Сумасбродка - [8]
Думали, гадали, даже и спорили понемножку, а поскольку Эварист тоже принимал участие в разговорах, ему было нетрудно убедить мать переменить свое решение или хотя бы подождать с ним. Согласились на том, что Эварист, вернувшись в Киев, постарается узнать о Зоне побольше и напишет, надо ли матери приезжать за ней или пытаться быть ей полезной иным способом.
Таким образом, все повисло в воздухе. Мадзя тем временем готовила свое многотомное письмо.

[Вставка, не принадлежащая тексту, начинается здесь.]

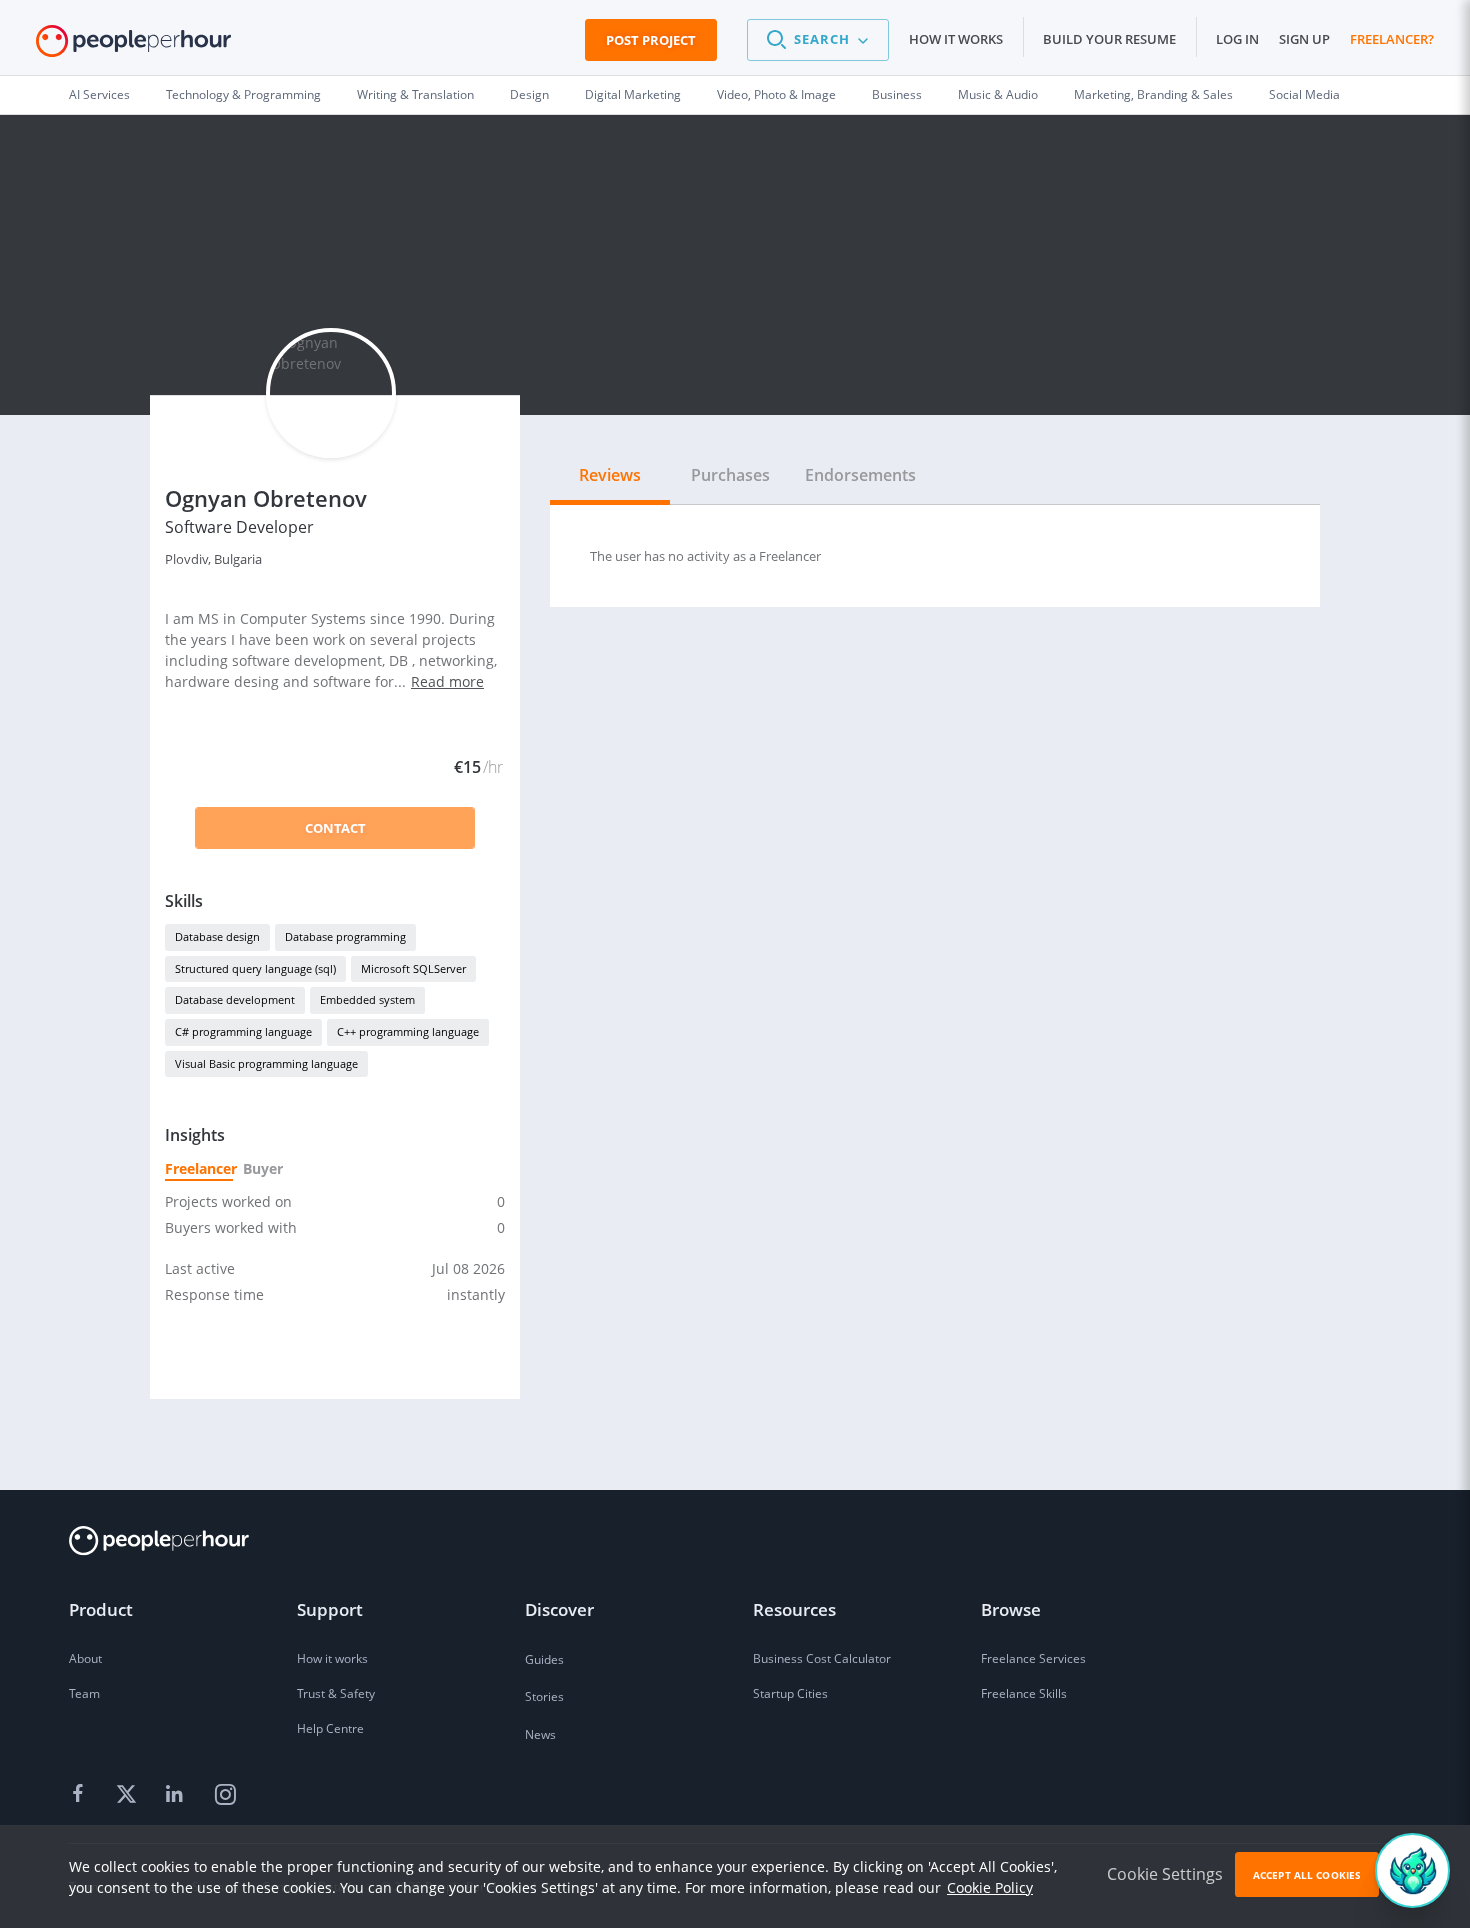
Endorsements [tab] (860, 475)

Удивительная вещь: Мадзя, бравшая в руки перо лишь затем, чтобы переписать хозяйственный рецепт, молитву или составить список белья, отдаваемого в стирку, однажды попробовав вести разговор с сестрой на бумаге, занялась им страстно, посвящала ему все свободное время. Она запиралась в своей комнате, марала бумагу, поправляла, переписывала, не раз всплакнула при этом, словом, судьба письма трогала ее, как ничто и никогда в жизни.
Разумеется, сиротство обеих увеличивало привязанность к сестре и заботу о ней, она писала незнакомой, бедной, покинутой Зоне от всего сердца, но и сам факт писания, таинственная работа мысли, которая, облекаясь в слова, возвращается к человеку, как родное дитя, откликающееся на призыв матери, тоже способствовала накалу ее чувств.
Накануне отъезда Эвариста листки были перечитаны еще раз, перенумерованы, сложены и кое-как запечатаны. Дрожащей рукой Мадзя отдала их молодому человеку, умоляя, чтобы он, упаси боже, не потерял письмо и постарался непременно получить ответ. Родители со своей стороны поручили сыну разузнать о Зоне поподробнее и написать им всю правду. Пани Эльжбета даже всплакнула при мысли о бедной сиротке; она искренне хотела взять ее к себе и одновременно боялась, — не беспокойства для себя и мужа, а влияния ветреной сестры на Мадзю. Такой она представляла ее себе, зная, что гостеприимный, шумный до невозможности дом судьи Озеренько был всегда открыт для всех, и о том, что там творилось при его жизни, говорилось всякое.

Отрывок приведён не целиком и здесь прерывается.